§ OBJECTIF DE L'EXERCICE
Répondez aux questions suivantes à partir de l'extrait sur la série UnREAL, plus bas :
1. Sur quelle chaîne et en quelle année UnREAL a-t-elle été diffusée pour la première fois ?
2. Quel nom porte le programme de télé-réalité mis en scène dans la série ?
3. Qu'a dû faire Sarah Gertrude Shapiro pour rompre son contrat ?

§ EXTRAIT DU DOCUMENT
"""

Les amateurs de séries le savent : l’offre est pléthorique mais leur temps est compté. Il s’agit alors de dénicher les perles rares noyées dans la déferlante de séries télévisées ou non diffusées sous nos latitudes. UnREAL, dont la typographie est à garder telle quelle à la traduction (« IrREEL »), est de celles-là. Créée par Sarah Gertrude Shapiro et Marti Nixon, la série dresse brillamment un portrait au vitriol des coulisses de la télé-réalité et s’attaque par extension au fonctionnement de l’industrie télévisuelle. Diffusée pour la première fois en 2015 sur Lifetime, une chaîne américaine ciblant le public féminin, UnREAL a récolté un succès d’estime auprès des quelque 700’000 téléspectateurs réunis l’an dernier devant chaque épisode de la première saison. La deuxième saison vient de s’achever, en attendant la troisième.

La série reprend les rouages d’un programme de télé-réalité de type Bachelor (nommé ici « Everlasting ») : un célibataire en quête du grand amour choisit parmi plusieurs prétendantes « l’élue de son cœur ». Les candidates se disputent ses faveurs alors que celui-ci les élimine les unes après les autres pour n’en garder qu’une. Au-delà des nombreuses critiques sexistes dont le vrai show a fait l’objet, l’envers du décor était bien plus sombre : manipulation des candidates, disputes montées de toutes pièces, montages trompeurs, etc. Là réside tout l’intérêt de UnREAL, puisque Sarah Gertrude Shapiro, dotée d’une sensibilité féministe, abhorre ce type d’émission. Encore mieux, elle fut productrice du Bachelor version américaine, durant neuf saisons (2002-2004). Un peu malgré elle. En effet, un contrat avec un réseau de télévision, paraphé sous conditions, la contraignit à travailler pour le show. Elle ne pouvait démissionner qu’en se faisant licencier, ce qu’elle se refusa à faire. Il ne lui resta plus qu’à déménager dans un autre état pour rompre son contrat. De cette expérience, elle garde un regard critique affuté sur l’industrie et une comparaison imagée : son poste au sein de la production revenait, selon elle, à demander « à un militant végétarien de travailler dans un abattoir » 1.

"""

§ DONNÉES FOURNIES
"""

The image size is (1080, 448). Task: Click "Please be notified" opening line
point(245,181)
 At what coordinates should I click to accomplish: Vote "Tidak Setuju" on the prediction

"""

§ RÉPONSE COMPLÈTE
1. Sur Lifetime, en 2015.
2. « Everlasting ».
3. Elle a dû déménager dans un autre état.